Australia star receives death threat warning him not to travel to Pakistan

Australia all-rounder Ashton Agar has been the subject of a death threat warning him not to travel to Pakistan for the upcoming series.

Agar has been named in Australia's Test, ODI and T20I squads for their first tour of Pakistan in 24 years, with the first Test due to start next week in Rawalpindi.

However, as first reported by the Sydney Morning Herald and the Age, Agar's partner Madeleine was sent a threatening message on social media warning the 28-year-old not to make the trip.

The report says that both Cricket Australia and the Pakistan Cricket Board were immediately informed of the threat and that there is a suggestion it came from India and not Pakistan.

In a statement, Cricket Australia said the threat was "not considered a risk" and that "extensive security plans" are in place to protect their players.

"Cricket Australia is aware of the social media post, of which the nature and content has been investigated by the PCB, CA and combined Government security agencies," the statement read.

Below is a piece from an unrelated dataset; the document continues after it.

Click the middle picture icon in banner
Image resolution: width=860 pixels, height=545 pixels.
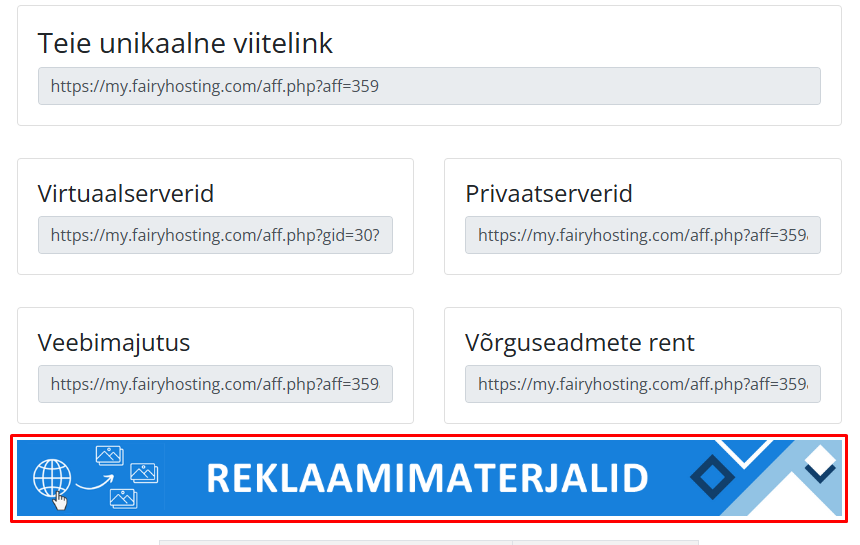pyautogui.click(x=144, y=471)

"There are extensive security plans in place for this type of social media activity, which, in this case, it's not considered a risk. No further comment will be made at this time."

A section of the message reads: "This is a warning for your husband Ashton Agar if he comes to tour against Pakistan he won’t come [back] alive."

The situation is reminiscent of an incident which occurred last year with New Zealand's abandoned tour of Pakistan.

Martin Guptill's wife Laura was sent a threatening email ahead of the tour that was ultimately deemed non-credible.

The tour was scrapped at the last minute after New Zealand received a "specific and credible threat against the team".

Pakistan's Information Minister Fawad Chaudhry later claimed the threat originated in India and that the West Indies, who toured Pakistan in December, had received a similar one which was dismissed as fake.

Australia arrived in Pakistan on Sunday and Test captain Pat Cummins said he feels "incredibly safe".

Speaking after his side's arrival, he said: "I feel incredibly safe and we've been really well looked after by the Pakistan Cricket Board. There's been lots of security upon arrival. We were straight off the plane and straight to the hotel.

"We've got a pretty good set-up and we'll be confined to the hotel except for games and training. We've travelled to places like India where you don't leave the hotel too much so we are used to it. It's comforting and we're really lucky to be surrounded by so many professionals.

"One of the factors we wanted to be really thorough on before arriving here was not only security but also bio-security. Everyone has done a fantastic job, so we can just concentrate on cricket and really enjoy our first tour here for 24 years."